The 2013 Escape won't have a hybrid option, but consumers can get a very eco version with a 1.6-liter turbocharged and direct-injected EcoBoost powerplant. And the kicker is that the EcoBoost Escape will have better gas mileage than the 31-mpg highway hybrid. "EcoBoost will continue to be the cornerstone of our fuel-efficiency strategy," said Ford's Derrick Kuzak.

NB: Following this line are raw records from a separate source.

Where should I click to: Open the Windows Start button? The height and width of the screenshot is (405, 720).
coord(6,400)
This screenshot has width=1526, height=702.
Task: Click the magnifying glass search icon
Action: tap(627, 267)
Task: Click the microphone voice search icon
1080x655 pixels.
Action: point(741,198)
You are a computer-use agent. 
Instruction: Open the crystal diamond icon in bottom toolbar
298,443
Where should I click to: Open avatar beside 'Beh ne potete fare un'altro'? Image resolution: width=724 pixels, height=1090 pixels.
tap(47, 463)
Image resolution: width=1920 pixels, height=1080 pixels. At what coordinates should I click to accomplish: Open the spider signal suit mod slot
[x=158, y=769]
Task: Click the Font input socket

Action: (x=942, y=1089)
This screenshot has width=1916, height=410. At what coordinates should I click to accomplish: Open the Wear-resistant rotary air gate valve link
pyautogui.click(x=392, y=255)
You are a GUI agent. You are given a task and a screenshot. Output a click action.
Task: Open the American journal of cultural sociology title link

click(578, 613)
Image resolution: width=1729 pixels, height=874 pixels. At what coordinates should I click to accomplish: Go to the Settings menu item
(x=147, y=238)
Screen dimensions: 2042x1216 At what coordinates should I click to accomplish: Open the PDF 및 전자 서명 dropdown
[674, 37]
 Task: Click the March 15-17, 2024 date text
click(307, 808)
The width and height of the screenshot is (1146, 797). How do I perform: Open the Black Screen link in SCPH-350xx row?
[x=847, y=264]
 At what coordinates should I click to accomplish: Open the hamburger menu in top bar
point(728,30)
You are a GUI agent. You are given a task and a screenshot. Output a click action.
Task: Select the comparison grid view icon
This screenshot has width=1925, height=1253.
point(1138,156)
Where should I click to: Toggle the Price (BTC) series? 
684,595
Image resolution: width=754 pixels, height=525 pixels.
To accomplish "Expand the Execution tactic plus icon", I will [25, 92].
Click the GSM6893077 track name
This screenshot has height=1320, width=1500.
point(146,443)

Ford isn't giving up on hybrids. In addition to the Fusion continuing, the 2012 C-Max (a sort of combo SUV/wagon thing) will also be available as a hybrid. But EcoBoost is really innovative, and is proof that there's still some life left in the old internal-combustion engine.
The Escape will have a four-cylinder version, but Ford is developing three-cylinder versions (backed by six-speed transmissions) for the American market with the goal of nothing less than 50 mpg. It's been a while since we had engines that small in the U.S. Remember the Geo Metro and the Suzuki Swift? Cars like that are commonplace in Europe, but we were in love with V8s — until gas went to $4 a gallon.
Now Ford is selling all the EcoBoost engines it can get, including on the hugely popular F150 truck. As it happens, I'm driving one of those right now. Anyone worried that four-cylinder engines lack smoothness should give the truck a test spin. You could balance a full glass of water at speed in this F150 and not lose a drop, and there's plenty of passing power, too. But in a very large truck like this one an efficient engine can't work miracles. In a week of driving around southern Connecticut, I averaged 14.8 mpg.
Fighting Cancer with Fuel Cells
Hyundai drove a hydrogen-powered Tucson 4,600 miles across the country, stopping at 20 cancer hospitals and awarding more than $7 million in research funds. Brianna Commerford, a 13-year-old cancer survivor from New Jersey who is a national youth ambassador for Hyundai, said during a brief speech at the end point in New York City that she hopes to be driving a fuel-cell car like the Tucson when she turns 16. I asked her if she was aware of how the cars worked, and she said, "At first I thought they had to be plugged in, but then I learned that they are filled with this great stuff called hydrogen."